[Stored records]
>> Begin

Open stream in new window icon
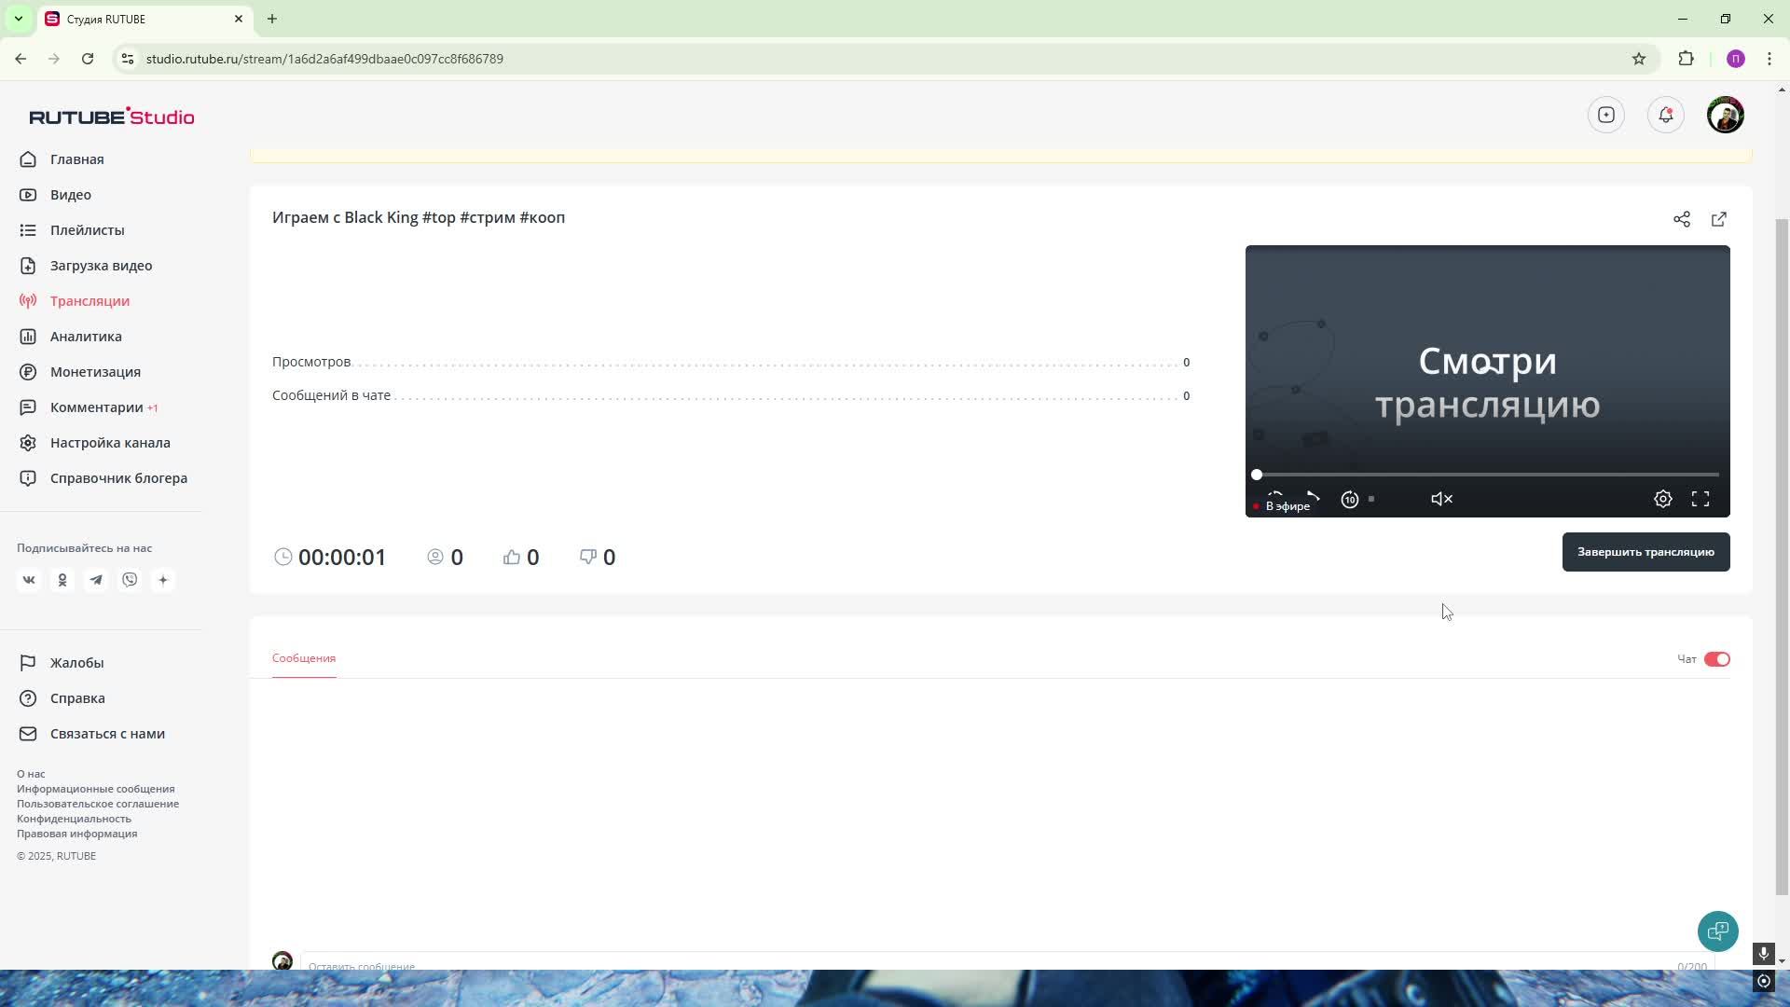click(1718, 219)

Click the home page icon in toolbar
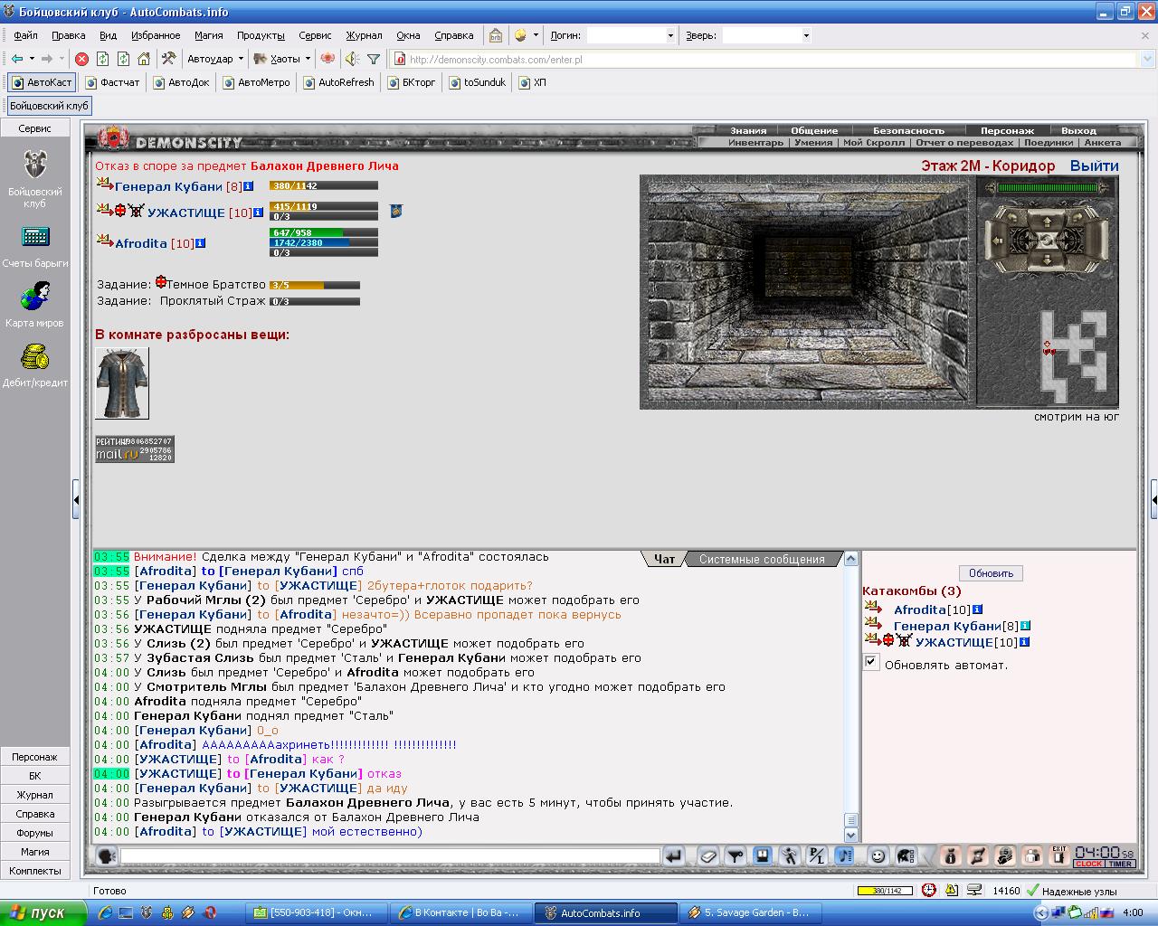(144, 59)
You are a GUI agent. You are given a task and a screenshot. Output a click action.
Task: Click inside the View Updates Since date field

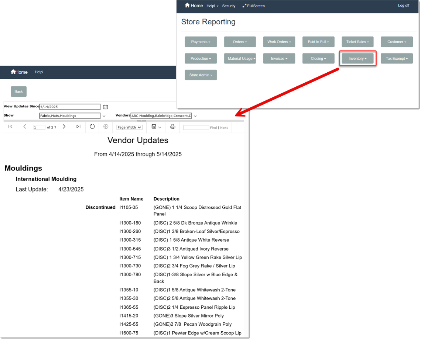click(x=70, y=107)
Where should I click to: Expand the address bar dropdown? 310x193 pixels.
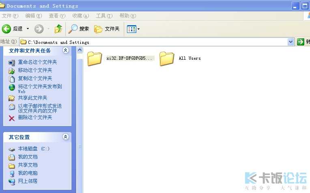click(x=291, y=42)
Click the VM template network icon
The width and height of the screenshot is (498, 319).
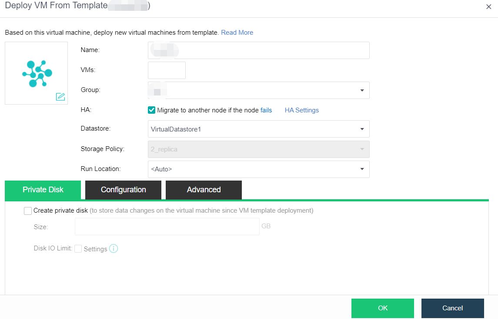pyautogui.click(x=37, y=73)
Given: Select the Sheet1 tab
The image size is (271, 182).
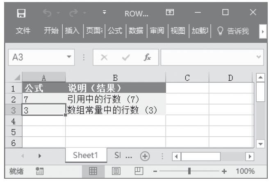Looking at the screenshot, I should point(85,156).

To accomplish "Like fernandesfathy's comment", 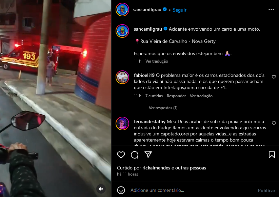I will point(274,123).
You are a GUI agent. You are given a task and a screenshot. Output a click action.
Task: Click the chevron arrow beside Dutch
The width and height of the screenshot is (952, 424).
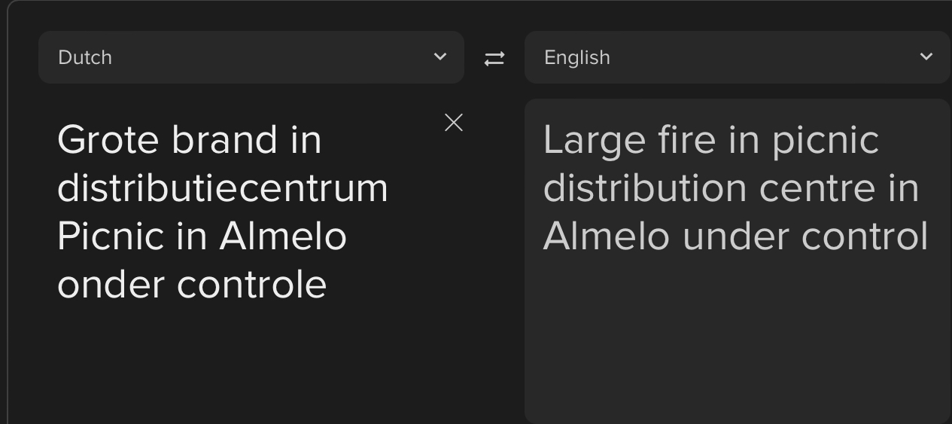pos(440,56)
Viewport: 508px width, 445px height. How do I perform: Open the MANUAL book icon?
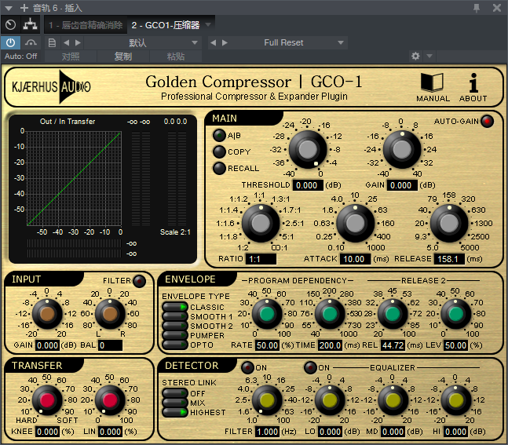click(x=433, y=83)
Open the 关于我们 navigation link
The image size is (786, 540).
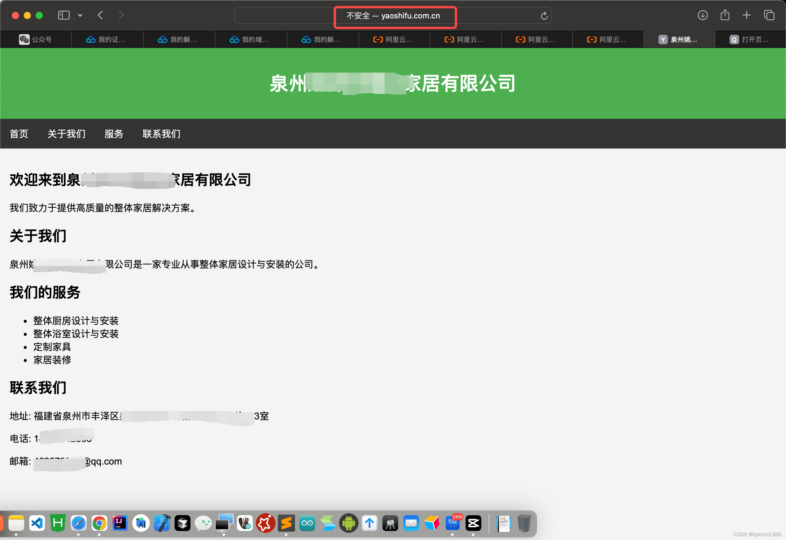pos(66,134)
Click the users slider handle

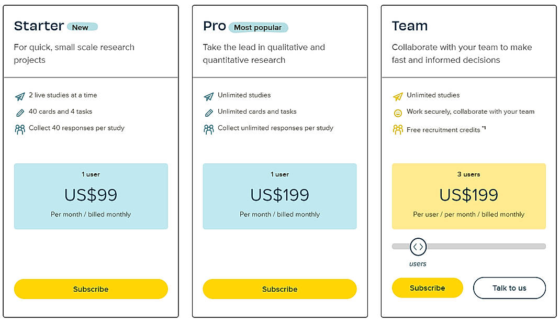[x=418, y=246]
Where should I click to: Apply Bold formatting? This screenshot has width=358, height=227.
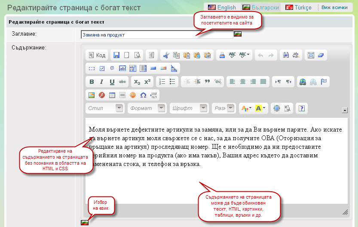[92, 82]
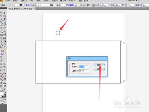Select the Pen tool
This screenshot has height=112, width=149.
point(1,19)

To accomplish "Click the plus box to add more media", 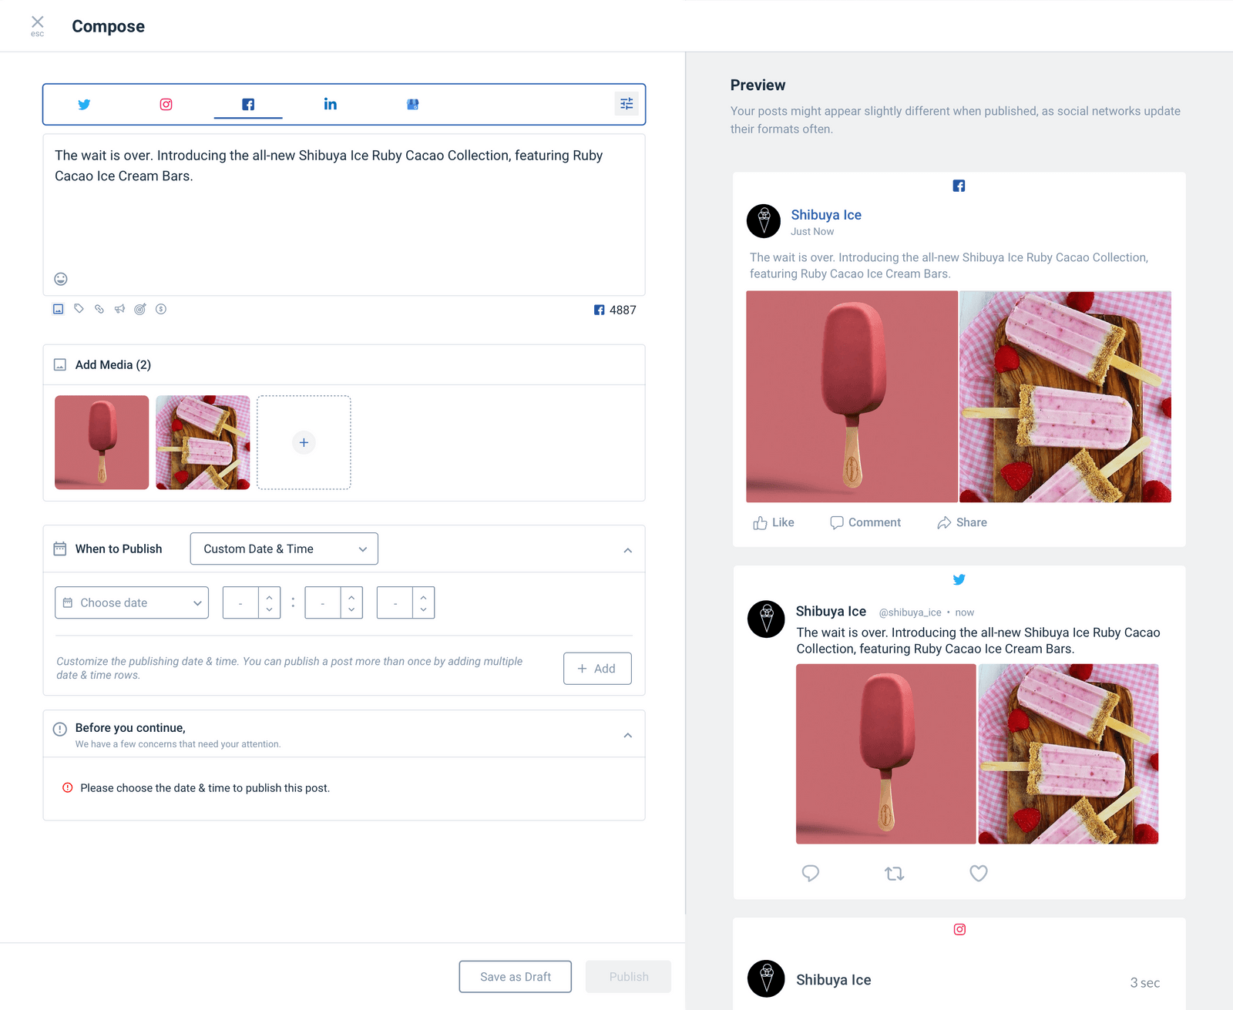I will 304,442.
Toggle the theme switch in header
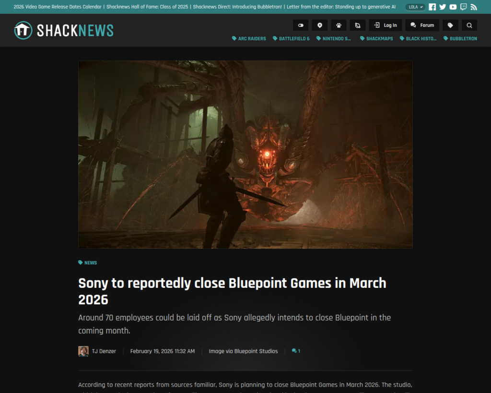This screenshot has width=491, height=393. click(x=301, y=25)
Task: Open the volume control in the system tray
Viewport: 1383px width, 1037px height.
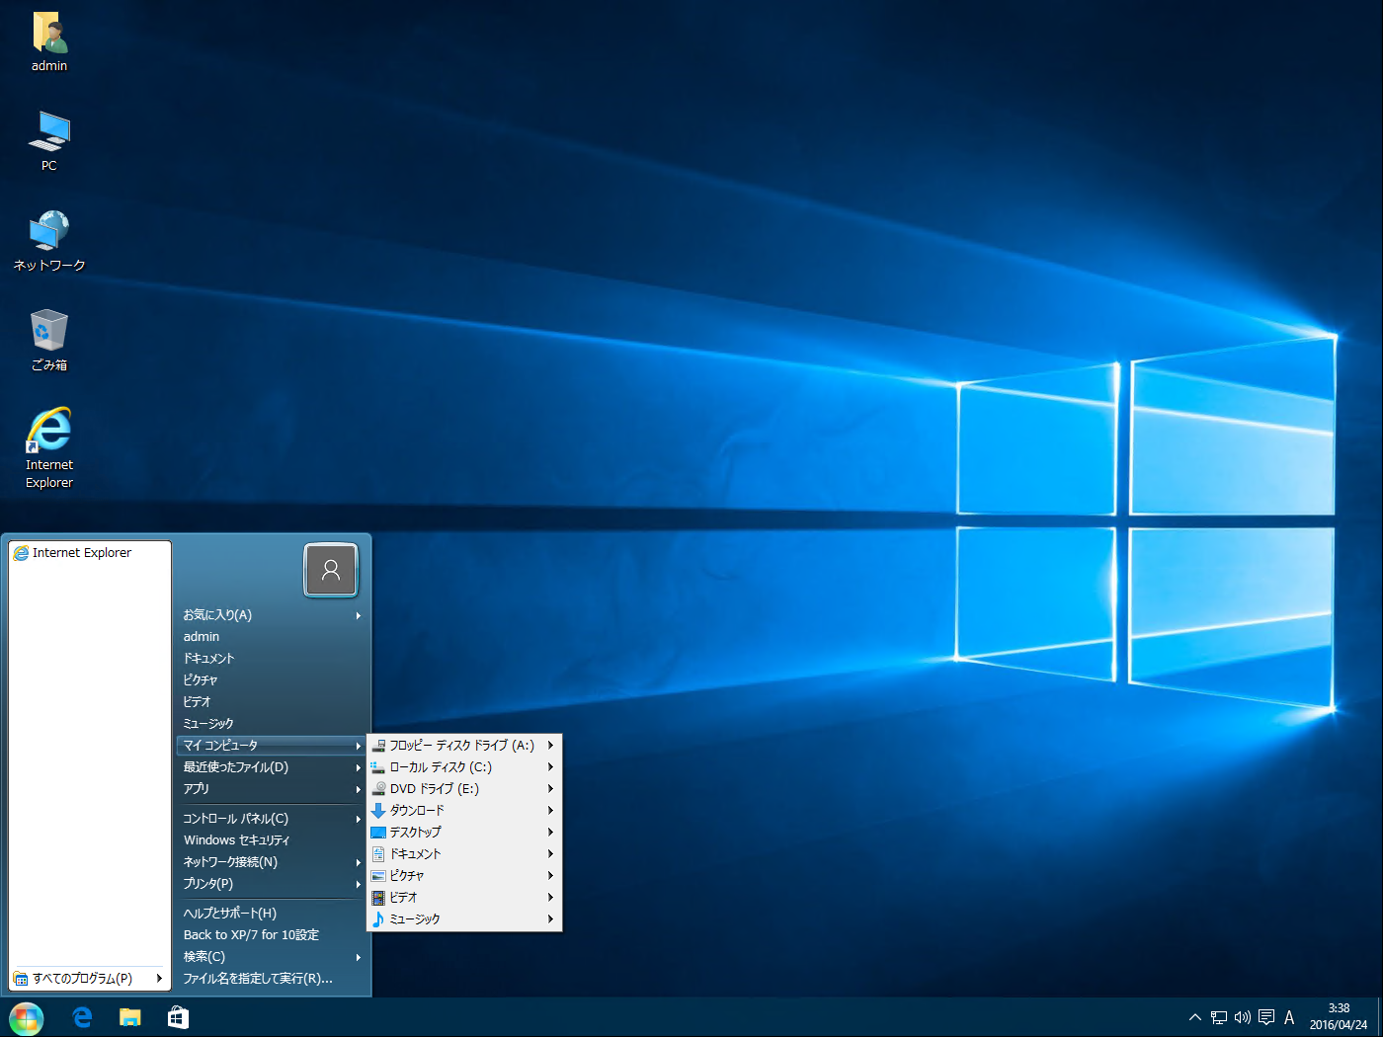Action: pos(1242,1017)
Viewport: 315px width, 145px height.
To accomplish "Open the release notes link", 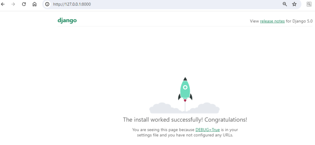I will click(272, 21).
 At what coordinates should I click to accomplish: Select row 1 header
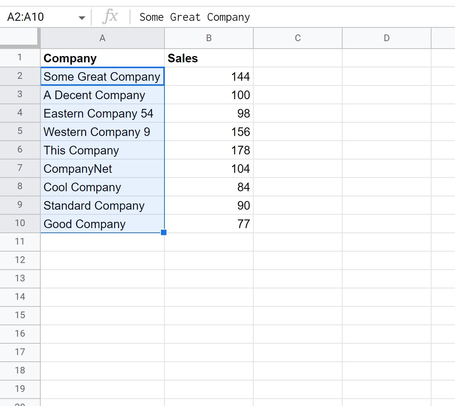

>> End

TASK BRIEF :: Rescale the records from the start up to and including the line with "pyautogui.click(x=37, y=73)", writing out all of their text again with every coordinate in the answers multiplied by 2.4 and rounded to a whole number, halves rounded up. Leave every other number unchanged, and leave the pictures out.

RESPONSE BELOW ::
Open stream in new window icon
click(4123, 526)

Click the home page icon in toolbar
(346, 142)
You are a GUI agent. You are given a task and a screenshot. Output a click action.
Task: Click inside the View Updates Since date field

click(x=168, y=257)
Where should I click to: Expand the address bar dropdown? 310x193 pixels.
click(x=698, y=101)
Click the VM template network icon
The width and height of the screenshot is (498, 319).
pyautogui.click(x=89, y=175)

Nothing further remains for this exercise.